• **Extract to read**
-- begin --

├── LICENSE
├── README.md
├── comparison-spp-tpp.png
├── pyramidpooling.py
└── pytorch-tpp-visual.gif


/LICENSE:
--------------------------------------------------------------------------------
 1 | MIT License
 2 | 
 3 | Copyright (c) 2019 revidee
 4 | 
 5 | Permission is hereby granted, free of charge, to any person obtaining a copy
 6 | of this software and associated documentation files (the "Software"), to deal
 7 | in the Software without restriction, including without limitation the rights
 8 | to use, copy, modify, merge, publish, distribute, sublicense, and/or sell
 9 | copies of the Software, and to permit persons to whom the Software is
10 | furnished to do so, subject to the following conditions:
11 | 
12 | The above copyright notice and this permission notice shall be included in all
13 | copies or substantial portions of the Software.
14 | 
15 | THE SOFTWARE IS PROVIDED "AS IS", WITHOUT WARRANTY OF ANY KIND, EXPRESS OR
16 | IMPLIED, INCLUDING BUT NOT LIMITED TO THE WARRANTIES OF MERCHANTABILITY,
17 | FITNESS FOR A PARTICULAR PURPOSE AND NONINFRINGEMENT. IN NO EVENT SHALL THE
18 | AUTHORS OR COPYRIGHT HOLDERS BE LIABLE FOR ANY CLAIM, DAMAGES OR OTHER
19 | LIABILITY, WHETHER IN AN ACTION OF CONTRACT, TORT OR OTHERWISE, ARISING FROM,
20 | OUT OF OR IN CONNECTION WITH THE SOFTWARE OR THE USE OR OTHER DEALINGS IN THE
21 | SOFTWARE.
22 | 


--------------------------------------------------------------------------------
/README.md:
--------------------------------------------------------------------------------
 1 | # Pyramid Pooling implemented in PyTorch
 2 | This Module implements Spatial Pyramid Pooling (SPP) and Temporal Pyramid Pooling (TPP) as described in different papers.
 3 | 
 4 | 
 5 | ![SPP-TPP Comparison](https://github.com/revidee/pytorch-pyramid-pooling/blob/master/comparison-spp-tpp.png "SPP-TPP Comparison")
 6 | 
 7 | 
 8 | Temporal Pyramid Pooling:
 9 | ------
10 | [Sudholt, Fink: Evaluating Word String Embeddings and LossFunctions for CNN-based Word Spotting](http://patrec.cs.tu-dortmund.de/pubs/papers/Sudholt2017-EWS.pdf "Sudholt, Fink: Evaluating Word String Embeddings and LossFunctions for CNN-based Word Spotting")

-- end --

• **Stored items**
-- begin --

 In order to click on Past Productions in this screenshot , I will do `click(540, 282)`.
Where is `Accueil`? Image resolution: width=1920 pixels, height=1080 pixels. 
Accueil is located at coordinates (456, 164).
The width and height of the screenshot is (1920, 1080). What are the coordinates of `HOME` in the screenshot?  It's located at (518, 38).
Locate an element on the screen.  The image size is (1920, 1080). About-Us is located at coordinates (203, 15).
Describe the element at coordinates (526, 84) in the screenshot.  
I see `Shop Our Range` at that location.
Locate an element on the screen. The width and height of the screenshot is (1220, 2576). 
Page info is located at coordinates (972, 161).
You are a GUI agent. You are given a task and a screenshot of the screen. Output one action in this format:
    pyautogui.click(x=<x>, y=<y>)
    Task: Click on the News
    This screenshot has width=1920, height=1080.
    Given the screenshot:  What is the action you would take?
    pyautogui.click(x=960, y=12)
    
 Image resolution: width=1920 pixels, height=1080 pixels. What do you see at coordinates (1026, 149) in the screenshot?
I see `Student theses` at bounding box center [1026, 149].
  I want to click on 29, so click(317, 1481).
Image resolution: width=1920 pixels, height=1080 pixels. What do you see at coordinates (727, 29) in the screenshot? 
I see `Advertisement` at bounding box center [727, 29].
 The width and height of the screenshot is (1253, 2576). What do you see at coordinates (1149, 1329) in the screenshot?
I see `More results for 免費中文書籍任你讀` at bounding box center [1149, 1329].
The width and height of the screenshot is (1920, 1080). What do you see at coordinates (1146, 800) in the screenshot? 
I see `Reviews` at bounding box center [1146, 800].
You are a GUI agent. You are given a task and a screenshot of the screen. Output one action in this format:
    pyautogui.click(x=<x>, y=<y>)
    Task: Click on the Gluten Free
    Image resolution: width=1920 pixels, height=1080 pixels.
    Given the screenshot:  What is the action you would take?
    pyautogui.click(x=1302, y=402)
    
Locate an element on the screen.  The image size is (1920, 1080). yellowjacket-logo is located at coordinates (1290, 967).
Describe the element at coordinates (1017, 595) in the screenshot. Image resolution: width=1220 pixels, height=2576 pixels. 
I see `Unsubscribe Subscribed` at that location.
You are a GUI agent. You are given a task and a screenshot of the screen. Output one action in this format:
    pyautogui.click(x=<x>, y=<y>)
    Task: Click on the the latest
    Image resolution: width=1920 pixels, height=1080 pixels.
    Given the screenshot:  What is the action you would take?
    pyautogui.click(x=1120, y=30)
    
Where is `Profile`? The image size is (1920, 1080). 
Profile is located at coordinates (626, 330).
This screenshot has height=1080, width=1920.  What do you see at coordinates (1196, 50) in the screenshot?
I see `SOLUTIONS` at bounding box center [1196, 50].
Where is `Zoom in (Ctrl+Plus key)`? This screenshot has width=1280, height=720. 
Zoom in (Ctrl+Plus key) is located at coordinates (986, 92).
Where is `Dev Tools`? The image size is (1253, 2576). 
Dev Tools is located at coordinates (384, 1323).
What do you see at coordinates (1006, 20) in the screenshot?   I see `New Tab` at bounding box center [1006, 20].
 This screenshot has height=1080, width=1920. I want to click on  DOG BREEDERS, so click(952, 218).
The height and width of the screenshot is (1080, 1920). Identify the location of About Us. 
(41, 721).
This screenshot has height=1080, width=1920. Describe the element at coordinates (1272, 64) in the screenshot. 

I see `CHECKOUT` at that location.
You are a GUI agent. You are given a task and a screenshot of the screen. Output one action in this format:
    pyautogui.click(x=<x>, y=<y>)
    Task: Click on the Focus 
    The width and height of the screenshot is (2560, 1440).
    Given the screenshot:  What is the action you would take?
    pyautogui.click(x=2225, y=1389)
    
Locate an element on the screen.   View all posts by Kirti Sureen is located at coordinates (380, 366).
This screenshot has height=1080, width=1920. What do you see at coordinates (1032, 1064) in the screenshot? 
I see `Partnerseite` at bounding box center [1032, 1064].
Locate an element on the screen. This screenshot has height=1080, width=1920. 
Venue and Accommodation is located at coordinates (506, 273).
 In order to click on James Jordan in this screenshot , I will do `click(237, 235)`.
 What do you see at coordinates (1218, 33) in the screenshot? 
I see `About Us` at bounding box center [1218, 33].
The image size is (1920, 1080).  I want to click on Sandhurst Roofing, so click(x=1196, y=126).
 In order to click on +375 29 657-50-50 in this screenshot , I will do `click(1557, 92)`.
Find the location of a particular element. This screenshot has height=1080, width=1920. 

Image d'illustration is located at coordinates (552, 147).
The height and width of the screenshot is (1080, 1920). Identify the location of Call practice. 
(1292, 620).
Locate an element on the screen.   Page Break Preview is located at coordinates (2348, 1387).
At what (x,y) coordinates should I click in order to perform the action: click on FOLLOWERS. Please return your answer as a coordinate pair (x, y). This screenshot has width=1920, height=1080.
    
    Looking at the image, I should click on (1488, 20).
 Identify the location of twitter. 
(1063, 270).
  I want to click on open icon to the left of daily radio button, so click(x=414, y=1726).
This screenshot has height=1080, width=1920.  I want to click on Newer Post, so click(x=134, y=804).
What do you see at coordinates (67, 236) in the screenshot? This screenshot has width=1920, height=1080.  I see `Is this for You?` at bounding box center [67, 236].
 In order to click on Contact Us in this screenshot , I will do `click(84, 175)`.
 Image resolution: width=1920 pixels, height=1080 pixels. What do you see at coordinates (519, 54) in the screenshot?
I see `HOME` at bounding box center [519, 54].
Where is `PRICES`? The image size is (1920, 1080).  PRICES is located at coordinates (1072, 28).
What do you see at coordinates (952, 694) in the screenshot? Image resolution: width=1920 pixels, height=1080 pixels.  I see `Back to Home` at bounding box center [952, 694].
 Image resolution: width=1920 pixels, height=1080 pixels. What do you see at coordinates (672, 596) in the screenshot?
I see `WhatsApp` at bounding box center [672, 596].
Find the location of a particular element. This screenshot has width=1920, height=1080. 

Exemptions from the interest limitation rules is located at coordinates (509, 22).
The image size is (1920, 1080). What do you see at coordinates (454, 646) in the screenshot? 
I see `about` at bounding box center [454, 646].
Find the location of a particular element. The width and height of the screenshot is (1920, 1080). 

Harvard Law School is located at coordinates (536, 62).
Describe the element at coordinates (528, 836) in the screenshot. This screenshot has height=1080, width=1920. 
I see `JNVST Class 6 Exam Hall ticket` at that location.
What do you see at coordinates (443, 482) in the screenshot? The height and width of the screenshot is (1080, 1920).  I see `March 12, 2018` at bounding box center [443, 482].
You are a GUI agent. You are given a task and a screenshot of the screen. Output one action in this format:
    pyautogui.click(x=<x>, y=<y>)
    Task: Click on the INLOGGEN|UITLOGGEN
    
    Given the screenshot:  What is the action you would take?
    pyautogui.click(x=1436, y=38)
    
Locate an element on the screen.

-- end --

• **What you will do**
**A.** Answer these questions about the repository extract:
(i) What year appears in the copyright notice?
(ii) Which two pooling methods does the README say the module implements?
(iii) Which file in the directory tree has a .py extension?
**B.** Copy, word for word, the stretch of the listing from the line that contains "has width=1280, height=720." through the line that contains "so click(x=1196, y=126).".

• **Answers for this exercise**
**A.**
(i) 2019
(ii) Spatial Pyramid Pooling (SPP) and Temporal Pyramid Pooling (TPP)
(iii) pyramidpooling.py

**B.**
Where is `Zoom in (Ctrl+Plus key)`? This screenshot has width=1280, height=720. 
Zoom in (Ctrl+Plus key) is located at coordinates (986, 92).
Where is `Dev Tools`? The image size is (1253, 2576). 
Dev Tools is located at coordinates (384, 1323).
What do you see at coordinates (1006, 20) in the screenshot?   I see `New Tab` at bounding box center [1006, 20].
 This screenshot has height=1080, width=1920. I want to click on  DOG BREEDERS, so click(952, 218).
The height and width of the screenshot is (1080, 1920). Identify the location of About Us. 
(41, 721).
This screenshot has height=1080, width=1920. Describe the element at coordinates (1272, 64) in the screenshot. 

I see `CHECKOUT` at that location.
You are a GUI agent. You are given a task and a screenshot of the screen. Output one action in this format:
    pyautogui.click(x=<x>, y=<y>)
    Task: Click on the Focus 
    The width and height of the screenshot is (2560, 1440).
    Given the screenshot:  What is the action you would take?
    pyautogui.click(x=2225, y=1389)
    
Locate an element on the screen.   View all posts by Kirti Sureen is located at coordinates (380, 366).
This screenshot has height=1080, width=1920. What do you see at coordinates (1032, 1064) in the screenshot? 
I see `Partnerseite` at bounding box center [1032, 1064].
Locate an element on the screen. This screenshot has height=1080, width=1920. 
Venue and Accommodation is located at coordinates (506, 273).
 In order to click on James Jordan in this screenshot , I will do `click(237, 235)`.
 What do you see at coordinates (1218, 33) in the screenshot? 
I see `About Us` at bounding box center [1218, 33].
The image size is (1920, 1080).  I want to click on Sandhurst Roofing, so click(x=1196, y=126).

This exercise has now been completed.